_TASK OBJECTIVE_:
Format every line of the rows below as a Markdown table with two columns, Number and Line. Number the non-blank lines in order and leave out blank lines.

(Dataset entries)
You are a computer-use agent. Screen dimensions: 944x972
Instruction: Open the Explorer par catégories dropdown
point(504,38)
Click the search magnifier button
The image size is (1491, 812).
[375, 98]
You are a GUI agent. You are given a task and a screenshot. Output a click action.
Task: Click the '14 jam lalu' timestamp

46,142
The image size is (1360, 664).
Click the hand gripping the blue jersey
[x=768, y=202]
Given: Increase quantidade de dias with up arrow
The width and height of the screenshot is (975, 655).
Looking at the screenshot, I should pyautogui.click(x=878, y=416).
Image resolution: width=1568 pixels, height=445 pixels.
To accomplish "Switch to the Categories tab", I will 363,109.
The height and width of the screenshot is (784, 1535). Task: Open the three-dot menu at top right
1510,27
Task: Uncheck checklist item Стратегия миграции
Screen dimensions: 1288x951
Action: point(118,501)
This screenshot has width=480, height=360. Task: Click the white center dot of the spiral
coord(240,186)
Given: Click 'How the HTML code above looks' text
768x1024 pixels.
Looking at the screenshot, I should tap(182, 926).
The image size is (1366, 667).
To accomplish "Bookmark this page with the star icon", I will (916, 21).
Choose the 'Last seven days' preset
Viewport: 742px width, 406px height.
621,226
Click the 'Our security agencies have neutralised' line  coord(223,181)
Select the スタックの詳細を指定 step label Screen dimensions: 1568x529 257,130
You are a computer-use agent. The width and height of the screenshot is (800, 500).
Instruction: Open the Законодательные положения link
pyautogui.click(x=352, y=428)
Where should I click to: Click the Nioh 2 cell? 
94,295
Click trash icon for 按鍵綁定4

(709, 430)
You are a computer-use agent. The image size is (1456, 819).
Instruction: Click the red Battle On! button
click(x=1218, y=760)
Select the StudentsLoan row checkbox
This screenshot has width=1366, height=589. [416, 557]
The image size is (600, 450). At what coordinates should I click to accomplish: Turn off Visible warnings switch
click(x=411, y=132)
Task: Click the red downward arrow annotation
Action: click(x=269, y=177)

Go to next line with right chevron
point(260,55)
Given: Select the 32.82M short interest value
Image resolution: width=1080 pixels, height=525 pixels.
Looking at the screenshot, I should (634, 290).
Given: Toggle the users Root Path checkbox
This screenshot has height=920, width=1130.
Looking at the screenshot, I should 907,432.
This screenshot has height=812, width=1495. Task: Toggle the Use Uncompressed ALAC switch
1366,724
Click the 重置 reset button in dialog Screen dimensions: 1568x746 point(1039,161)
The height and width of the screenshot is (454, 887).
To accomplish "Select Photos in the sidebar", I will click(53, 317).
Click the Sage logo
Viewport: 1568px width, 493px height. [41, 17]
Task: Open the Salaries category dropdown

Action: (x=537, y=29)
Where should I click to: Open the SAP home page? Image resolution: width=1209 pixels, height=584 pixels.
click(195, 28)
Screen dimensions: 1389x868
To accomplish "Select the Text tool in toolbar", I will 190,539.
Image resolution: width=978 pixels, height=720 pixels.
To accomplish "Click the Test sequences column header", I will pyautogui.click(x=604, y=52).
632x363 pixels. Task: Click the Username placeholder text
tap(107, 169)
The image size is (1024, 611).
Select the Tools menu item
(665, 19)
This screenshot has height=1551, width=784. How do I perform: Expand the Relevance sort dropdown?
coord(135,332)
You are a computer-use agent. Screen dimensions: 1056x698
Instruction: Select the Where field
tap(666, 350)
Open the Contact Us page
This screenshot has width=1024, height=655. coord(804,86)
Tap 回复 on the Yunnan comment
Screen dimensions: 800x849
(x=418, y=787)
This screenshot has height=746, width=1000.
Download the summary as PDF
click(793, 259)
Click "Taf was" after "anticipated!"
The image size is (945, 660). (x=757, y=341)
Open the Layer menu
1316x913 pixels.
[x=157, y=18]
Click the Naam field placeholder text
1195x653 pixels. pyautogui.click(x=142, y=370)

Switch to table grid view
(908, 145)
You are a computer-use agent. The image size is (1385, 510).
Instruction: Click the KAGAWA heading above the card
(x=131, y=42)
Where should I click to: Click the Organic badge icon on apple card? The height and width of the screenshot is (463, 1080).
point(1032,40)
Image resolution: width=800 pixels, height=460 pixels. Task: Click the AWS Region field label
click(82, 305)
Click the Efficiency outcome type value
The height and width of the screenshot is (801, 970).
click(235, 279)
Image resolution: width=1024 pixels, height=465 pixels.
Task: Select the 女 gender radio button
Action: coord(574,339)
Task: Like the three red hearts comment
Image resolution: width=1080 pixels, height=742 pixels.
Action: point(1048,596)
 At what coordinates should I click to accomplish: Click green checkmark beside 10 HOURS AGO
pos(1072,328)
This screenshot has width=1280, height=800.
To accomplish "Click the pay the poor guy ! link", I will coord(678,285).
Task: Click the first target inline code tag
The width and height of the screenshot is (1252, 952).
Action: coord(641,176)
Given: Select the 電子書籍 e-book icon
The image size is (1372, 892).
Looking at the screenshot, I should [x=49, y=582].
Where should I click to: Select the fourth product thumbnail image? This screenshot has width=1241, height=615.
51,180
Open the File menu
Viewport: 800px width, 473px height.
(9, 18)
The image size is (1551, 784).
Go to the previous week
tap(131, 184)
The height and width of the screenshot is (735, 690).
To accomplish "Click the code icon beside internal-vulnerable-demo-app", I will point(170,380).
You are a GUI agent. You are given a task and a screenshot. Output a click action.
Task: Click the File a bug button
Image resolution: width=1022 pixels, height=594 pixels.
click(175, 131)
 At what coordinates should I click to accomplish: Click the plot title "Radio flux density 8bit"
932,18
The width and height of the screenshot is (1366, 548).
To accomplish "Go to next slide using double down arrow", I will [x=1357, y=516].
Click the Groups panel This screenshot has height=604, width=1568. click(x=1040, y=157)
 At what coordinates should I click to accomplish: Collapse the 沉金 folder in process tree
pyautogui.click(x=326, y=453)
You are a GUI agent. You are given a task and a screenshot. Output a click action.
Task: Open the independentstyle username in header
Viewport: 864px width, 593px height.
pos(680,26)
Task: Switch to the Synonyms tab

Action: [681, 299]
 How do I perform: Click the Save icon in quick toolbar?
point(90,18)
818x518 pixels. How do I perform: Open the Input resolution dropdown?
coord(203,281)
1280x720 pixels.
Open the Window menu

_ANSWER FOR THIS EXERCISE_:
| Number | Line |
|---|---|
| 1 | You are a computer-use agent. Screen dimensions: 944x972 |
| 2 | Instruction: Open the Explorer par catégories dropdown |
| 3 | point(504,38) |
| 4 | Click the search magnifier button |
| 5 | The image size is (1491, 812). |
| 6 | [375, 98] |
| 7 | You are a GUI agent. You are given a task and a screenshot. Output a click action. |
| 8 | Task: Click the '14 jam lalu' timestamp |
| 9 | 46,142 |
| 10 | The image size is (1360, 664). |
| 11 | Click the hand gripping the blue jersey |
| 12 | [x=768, y=202] |
| 13 | Given: Increase quantidade de dias with up arrow |
| 14 | The width and height of the screenshot is (975, 655). |
| 15 | Looking at the screenshot, I should pyautogui.click(x=878, y=416). |
| 16 | Image resolution: width=1568 pixels, height=445 pixels. |
| 17 | To accomplish "Switch to the Categories tab", I will 363,109. |
| 18 | The height and width of the screenshot is (784, 1535). Task: Open the three-dot menu at top right |
| 19 | 1510,27 |
| 20 | Task: Uncheck checklist item Стратегия миграции |
| 21 | Screen dimensions: 1288x951 |
| 22 | Action: point(118,501) |
| 23 | This screenshot has width=480, height=360. Task: Click the white center dot of the spiral |
| 24 | coord(240,186) |
| 25 | Given: Click 'How the HTML code above looks' text |
| 26 | 768x1024 pixels. |
| 27 | Looking at the screenshot, I should tap(182, 926). |
| 28 | The image size is (1366, 667). |
| 29 | To accomplish "Bookmark this page with the star icon", I will (916, 21). |
| 30 | Choose the 'Last seven days' preset |
| 31 | Viewport: 742px width, 406px height. |
| 32 | 621,226 |
| 33 | Click the 'Our security agencies have neutralised' line  coord(223,181) |
| 34 | Select the スタックの詳細を指定 step label Screen dimensions: 1568x529 257,130 |
| 35 | You are a computer-use agent. The width and height of the screenshot is (800, 500). |
| 36 | Instruction: Open the Законодательные положения link |
| 37 | pyautogui.click(x=352, y=428) |
| 38 | Where should I click to: Click the Nioh 2 cell?  |
| 39 | 94,295 |
| 40 | Click trash icon for 按鍵綁定4 |
| 41 | (709, 430) |
| 42 | You are a computer-use agent. The image size is (1456, 819). |
| 43 | Instruction: Click the red Battle On! button |
| 44 | click(x=1218, y=760) |
| 45 | Select the StudentsLoan row checkbox |
| 46 | This screenshot has width=1366, height=589. [416, 557] |
| 47 | The image size is (600, 450). At what coordinates should I click to accomplish: Turn off Visible warnings switch |
| 48 | click(x=411, y=132) |
| 49 | Task: Click the red downward arrow annotation |
| 50 | Action: click(x=269, y=177) |
| 51 | Go to next line with right chevron |
| 52 | point(260,55) |
| 53 | Given: Select the 32.82M short interest value |
| 54 | Image resolution: width=1080 pixels, height=525 pixels. |
| 55 | Looking at the screenshot, I should (634, 290). |
| 56 | Given: Toggle the users Root Path checkbox |
| 57 | This screenshot has height=920, width=1130. |
| 58 | Looking at the screenshot, I should 907,432. |
| 59 | This screenshot has height=812, width=1495. Task: Toggle the Use Uncompressed ALAC switch |
| 60 | 1366,724 |
| 61 | Click the 重置 reset button in dialog Screen dimensions: 1568x746 point(1039,161) |
| 62 | The height and width of the screenshot is (454, 887). |
| 63 | To accomplish "Select Photos in the sidebar", I will click(53, 317). |
| 64 | Click the Sage logo |
| 65 | Viewport: 1568px width, 493px height. [41, 17] |
| 66 | Task: Open the Salaries category dropdown |
| 67 | Action: (x=537, y=29) |
| 68 | Where should I click to: Open the SAP home page? Image resolution: width=1209 pixels, height=584 pixels. |
| 69 | click(195, 28) |
| 70 | Screen dimensions: 1389x868 |
| 71 | To accomplish "Select the Text tool in toolbar", I will 190,539. |
| 72 | Image resolution: width=978 pixels, height=720 pixels. |
| 73 | To accomplish "Click the Test sequences column header", I will pyautogui.click(x=604, y=52). |
| 74 | 632x363 pixels. Task: Click the Username placeholder text |
| 75 | tap(107, 169) |
| 76 | The image size is (1024, 611). |
| 77 | Select the Tools menu item |
| 78 | (665, 19) |
| 79 | This screenshot has height=1551, width=784. How do I perform: Expand the Relevance sort dropdown? |
| 80 | coord(135,332) |
| 81 | You are a computer-use agent. Screen dimensions: 1056x698 |
| 82 | Instruction: Select the Where field |
| 83 | tap(666, 350) |
| 84 | Open the Contact Us page |
| 85 | This screenshot has width=1024, height=655. coord(804,86) |
| 86 | Tap 回复 on the Yunnan comment |
| 87 | Screen dimensions: 800x849 |
| 88 | (x=418, y=787) |
| 89 | This screenshot has height=746, width=1000. |
| 90 | Download the summary as PDF |
| 91 | click(793, 259) |
| 92 | Click "Taf was" after "anticipated!" |
| 93 | The image size is (945, 660). (x=757, y=341) |
| 94 | Open the Layer menu |
| 95 | 1316x913 pixels. |
| 96 | [x=157, y=18] |
| 97 | Click the Naam field placeholder text |
| 98 | 1195x653 pixels. pyautogui.click(x=142, y=370) |
| 99 | Switch to table grid view |
| 100 | (908, 145) |
| 101 | You are a computer-use agent. The image size is (1385, 510). |
| 102 | Instruction: Click the KAGAWA heading above the card |
| 103 | (x=131, y=42) |
| 104 | Where should I click to: Click the Organic badge icon on apple card? The height and width of the screenshot is (463, 1080). |
| 105 | point(1032,40) |
| 106 | Image resolution: width=800 pixels, height=460 pixels. Task: Click the AWS Region field label |
| 107 | click(82, 305) |
| 108 | Click the Efficiency outcome type value |
| 109 | The height and width of the screenshot is (801, 970). |
| 110 | click(235, 279) |
| 111 | Image resolution: width=1024 pixels, height=465 pixels. |
| 112 | Task: Select the 女 gender radio button |
| 113 | Action: coord(574,339) |
| 114 | Task: Like the three red hearts comment |
| 115 | Image resolution: width=1080 pixels, height=742 pixels. |
| 116 | Action: point(1048,596) |
| 117 |  At what coordinates should I click to accomplish: Click green checkmark beside 10 HOURS AGO |
| 118 | pos(1072,328) |
| 119 | This screenshot has width=1280, height=800. |
| 120 | To accomplish "Click the pay the poor guy ! link", I will coord(678,285). |
| 121 | Task: Click the first target inline code tag |
| 122 | The width and height of the screenshot is (1252, 952). |
| 123 | Action: coord(641,176) |
| 124 | Given: Select the 電子書籍 e-book icon |
| 125 | The image size is (1372, 892). |
| 126 | Looking at the screenshot, I should [x=49, y=582]. |
| 127 | Where should I click to: Select the fourth product thumbnail image? This screenshot has width=1241, height=615. |
| 128 | 51,180 |
| 129 | Open the File menu |
| 130 | Viewport: 800px width, 473px height. |
| 131 | (9, 18) |
| 132 | The image size is (1551, 784). |
| 133 | Go to the previous week |
| 134 | tap(131, 184) |
| 135 | The height and width of the screenshot is (735, 690). |
| 136 | To accomplish "Click the code icon beside internal-vulnerable-demo-app", I will point(170,380). |
| 137 | You are a GUI agent. You are given a task and a screenshot. Output a click action. |
| 138 | Task: Click the File a bug button |
| 139 | Image resolution: width=1022 pixels, height=594 pixels. |
| 140 | click(175, 131) |
| 141 |  At what coordinates should I click to accomplish: Click the plot title "Radio flux density 8bit" |
| 142 | 932,18 |
| 143 | The width and height of the screenshot is (1366, 548). |
| 144 | To accomplish "Go to next slide using double down arrow", I will [x=1357, y=516]. |
| 145 | Click the Groups panel This screenshot has height=604, width=1568. click(x=1040, y=157) |
| 146 |  At what coordinates should I click to accomplish: Collapse the 沉金 folder in process tree |
| 147 | pyautogui.click(x=326, y=453) |
| 148 | You are a GUI agent. You are given a task and a screenshot. Output a click action. |
| 149 | Task: Open the independentstyle username in header |
| 150 | Viewport: 864px width, 593px height. |
| 151 | pos(680,26) |
| 152 | Task: Switch to the Synonyms tab |
| 153 | Action: [681, 299] |
| 154 |  How do I perform: Click the Save icon in quick toolbar? |
| 155 | point(90,18) |
| 156 | 818x518 pixels. How do I perform: Open the Input resolution dropdown? |
| 157 | coord(203,281) |
| 158 | 1280x720 pixels. |
| 159 | Open the Window menu |